───── Data shown ─────

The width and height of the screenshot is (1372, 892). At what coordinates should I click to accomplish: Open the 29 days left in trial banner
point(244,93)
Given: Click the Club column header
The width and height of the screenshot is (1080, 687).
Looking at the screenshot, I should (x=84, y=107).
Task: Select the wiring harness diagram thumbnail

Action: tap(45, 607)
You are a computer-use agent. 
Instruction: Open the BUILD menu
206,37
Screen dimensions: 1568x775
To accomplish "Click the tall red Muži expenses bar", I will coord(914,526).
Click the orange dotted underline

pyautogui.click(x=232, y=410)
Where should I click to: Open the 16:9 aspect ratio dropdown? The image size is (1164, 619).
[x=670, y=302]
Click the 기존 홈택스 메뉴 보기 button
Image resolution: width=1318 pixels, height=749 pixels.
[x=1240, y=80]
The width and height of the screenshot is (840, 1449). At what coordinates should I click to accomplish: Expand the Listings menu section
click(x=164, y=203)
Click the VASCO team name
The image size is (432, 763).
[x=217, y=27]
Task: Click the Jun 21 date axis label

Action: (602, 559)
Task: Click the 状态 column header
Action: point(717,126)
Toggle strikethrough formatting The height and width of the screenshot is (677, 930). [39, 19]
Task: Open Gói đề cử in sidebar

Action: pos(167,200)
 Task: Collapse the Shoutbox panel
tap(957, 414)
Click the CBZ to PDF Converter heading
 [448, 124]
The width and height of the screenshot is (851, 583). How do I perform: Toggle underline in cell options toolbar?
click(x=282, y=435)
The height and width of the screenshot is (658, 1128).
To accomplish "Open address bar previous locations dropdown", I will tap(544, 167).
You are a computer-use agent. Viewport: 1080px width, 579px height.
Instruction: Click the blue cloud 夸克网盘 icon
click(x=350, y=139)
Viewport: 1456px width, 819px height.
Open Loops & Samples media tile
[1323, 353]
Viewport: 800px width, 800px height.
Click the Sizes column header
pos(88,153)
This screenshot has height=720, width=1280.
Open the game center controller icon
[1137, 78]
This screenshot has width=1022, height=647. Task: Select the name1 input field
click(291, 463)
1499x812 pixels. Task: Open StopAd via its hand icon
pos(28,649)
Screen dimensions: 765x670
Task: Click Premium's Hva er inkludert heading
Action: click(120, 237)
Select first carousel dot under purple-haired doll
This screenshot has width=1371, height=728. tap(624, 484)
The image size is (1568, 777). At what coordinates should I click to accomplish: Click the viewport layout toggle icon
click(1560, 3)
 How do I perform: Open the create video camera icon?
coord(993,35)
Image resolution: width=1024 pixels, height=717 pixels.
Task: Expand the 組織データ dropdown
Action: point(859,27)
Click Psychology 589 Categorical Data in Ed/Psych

─────

Problem description
Retype all of the lines above without changing anything.

In response
The width and height of the screenshot is (1372, 892). At what coordinates should I click to accomplish: Open the 29 days left in trial banner
point(244,93)
Given: Click the Club column header
The width and height of the screenshot is (1080, 687).
Looking at the screenshot, I should (x=84, y=107).
Task: Select the wiring harness diagram thumbnail

Action: tap(45, 607)
You are a computer-use agent. 
Instruction: Open the BUILD menu
206,37
Screen dimensions: 1568x775
To accomplish "Click the tall red Muži expenses bar", I will coord(914,526).
Click the orange dotted underline

pyautogui.click(x=232, y=410)
Where should I click to: Open the 16:9 aspect ratio dropdown? The image size is (1164, 619).
[x=670, y=302]
Click the 기존 홈택스 메뉴 보기 button
Image resolution: width=1318 pixels, height=749 pixels.
[x=1240, y=80]
The width and height of the screenshot is (840, 1449). At what coordinates should I click to accomplish: Expand the Listings menu section
click(x=164, y=203)
Click the VASCO team name
The image size is (432, 763).
[x=217, y=27]
Task: Click the Jun 21 date axis label

Action: (602, 559)
Task: Click the 状态 column header
Action: point(717,126)
Toggle strikethrough formatting The height and width of the screenshot is (677, 930). [39, 19]
Task: Open Gói đề cử in sidebar

Action: pos(167,200)
 Task: Collapse the Shoutbox panel
tap(957, 414)
Click the CBZ to PDF Converter heading
 [448, 124]
The width and height of the screenshot is (851, 583). How do I perform: Toggle underline in cell options toolbar?
click(x=282, y=435)
The height and width of the screenshot is (658, 1128).
To accomplish "Open address bar previous locations dropdown", I will tap(544, 167).
You are a computer-use agent. Viewport: 1080px width, 579px height.
Instruction: Click the blue cloud 夸克网盘 icon
click(x=350, y=139)
Viewport: 1456px width, 819px height.
Open Loops & Samples media tile
[1323, 353]
Viewport: 800px width, 800px height.
Click the Sizes column header
pos(88,153)
This screenshot has height=720, width=1280.
Open the game center controller icon
[1137, 78]
This screenshot has width=1022, height=647. Task: Select the name1 input field
click(291, 463)
1499x812 pixels. Task: Open StopAd via its hand icon
pos(28,649)
Screen dimensions: 765x670
Task: Click Premium's Hva er inkludert heading
Action: click(120, 237)
Select first carousel dot under purple-haired doll
This screenshot has width=1371, height=728. tap(624, 484)
The image size is (1568, 777). At what coordinates should I click to accomplish: Click the viewport layout toggle icon
click(1560, 3)
 How do I perform: Open the create video camera icon?
coord(993,35)
Image resolution: width=1024 pixels, height=717 pixels.
Task: Expand the 組織データ dropdown
Action: point(859,27)
Click Psychology 589 Categorical Data in Ed/Psych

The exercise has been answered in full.